Voting protocol aha!

From: Eliezer S. Yudkowsky (sentience@pobox.com)
Date: Fri Nov 17 2000 - 00:09:35 MST


A possible solution to the problem of last-minute voting in an election
protocol which permits vote-switching:

Have a non-predetermined cutoff time. That way, anyone who tries to vote at
the last minute is gambling with their vote. If they switch their vote too
late, they lose their vote (or wind up voting for whomever they voted for
originally); if they switch their vote early, then others will have time to
react, which is a desirable property of the system.
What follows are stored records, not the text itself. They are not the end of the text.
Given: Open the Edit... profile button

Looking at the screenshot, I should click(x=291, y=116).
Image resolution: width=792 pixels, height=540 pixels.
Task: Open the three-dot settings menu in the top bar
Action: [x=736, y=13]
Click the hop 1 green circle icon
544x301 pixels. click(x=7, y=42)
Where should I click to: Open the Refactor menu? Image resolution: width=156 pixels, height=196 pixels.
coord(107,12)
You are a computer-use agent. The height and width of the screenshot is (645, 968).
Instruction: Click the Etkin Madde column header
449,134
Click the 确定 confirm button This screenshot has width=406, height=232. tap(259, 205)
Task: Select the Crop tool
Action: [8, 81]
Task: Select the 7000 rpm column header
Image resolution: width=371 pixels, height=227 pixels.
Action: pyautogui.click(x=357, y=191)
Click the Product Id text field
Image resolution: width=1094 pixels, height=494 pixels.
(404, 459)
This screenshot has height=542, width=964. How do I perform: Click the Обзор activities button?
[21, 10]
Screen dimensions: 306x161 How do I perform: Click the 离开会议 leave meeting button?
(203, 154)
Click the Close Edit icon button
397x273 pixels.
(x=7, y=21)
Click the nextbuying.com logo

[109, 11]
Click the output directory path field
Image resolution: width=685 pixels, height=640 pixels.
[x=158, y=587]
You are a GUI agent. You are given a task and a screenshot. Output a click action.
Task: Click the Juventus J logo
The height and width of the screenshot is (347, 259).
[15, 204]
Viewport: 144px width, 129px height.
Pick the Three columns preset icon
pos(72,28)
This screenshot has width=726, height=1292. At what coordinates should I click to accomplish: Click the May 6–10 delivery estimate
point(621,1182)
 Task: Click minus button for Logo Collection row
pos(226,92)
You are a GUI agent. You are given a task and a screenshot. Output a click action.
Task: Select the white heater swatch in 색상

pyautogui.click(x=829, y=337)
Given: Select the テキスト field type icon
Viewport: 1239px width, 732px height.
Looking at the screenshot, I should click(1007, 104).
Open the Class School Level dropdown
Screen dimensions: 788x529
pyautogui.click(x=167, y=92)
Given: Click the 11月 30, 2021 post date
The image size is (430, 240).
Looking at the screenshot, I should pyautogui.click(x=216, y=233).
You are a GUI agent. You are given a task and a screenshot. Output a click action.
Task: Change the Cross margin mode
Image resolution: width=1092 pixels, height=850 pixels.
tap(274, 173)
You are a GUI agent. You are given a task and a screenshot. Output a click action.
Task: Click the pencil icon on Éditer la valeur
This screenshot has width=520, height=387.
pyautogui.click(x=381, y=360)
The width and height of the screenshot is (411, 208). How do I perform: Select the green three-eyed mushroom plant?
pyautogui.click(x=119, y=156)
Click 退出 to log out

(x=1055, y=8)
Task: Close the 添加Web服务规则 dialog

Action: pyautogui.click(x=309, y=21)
So there are four days in which you can vote over the Internet; then three
days following, the Days of Uncertainty, in which your ability to vote could
be cut off at any moment - as determined by random-number generators or
lottery balls or (most preferable of all) Schrodinger's Cat or similar
non-tamperable non-predictable protocols. The four original days should be
enough for all legitimate purposes, like switching your vote to a main party
if the third-party thing didn't work out, with the three days following enough
for honest folk to respond to genuine last-minute developments, while
discouraging maliciously last-minute voting.

Hey, maybe that protocol would work for Ebay... the last three hours are
Random Death time, producing a sustained frenzy of desperate bidding (each
moment might be the last!) while giving the other bidders time to respond
(probably!). If anyone turns this into a new e-commerce site, I get 0.5% of
the stock. (If anyone tries to patent it, I'll have your guts for prior art.)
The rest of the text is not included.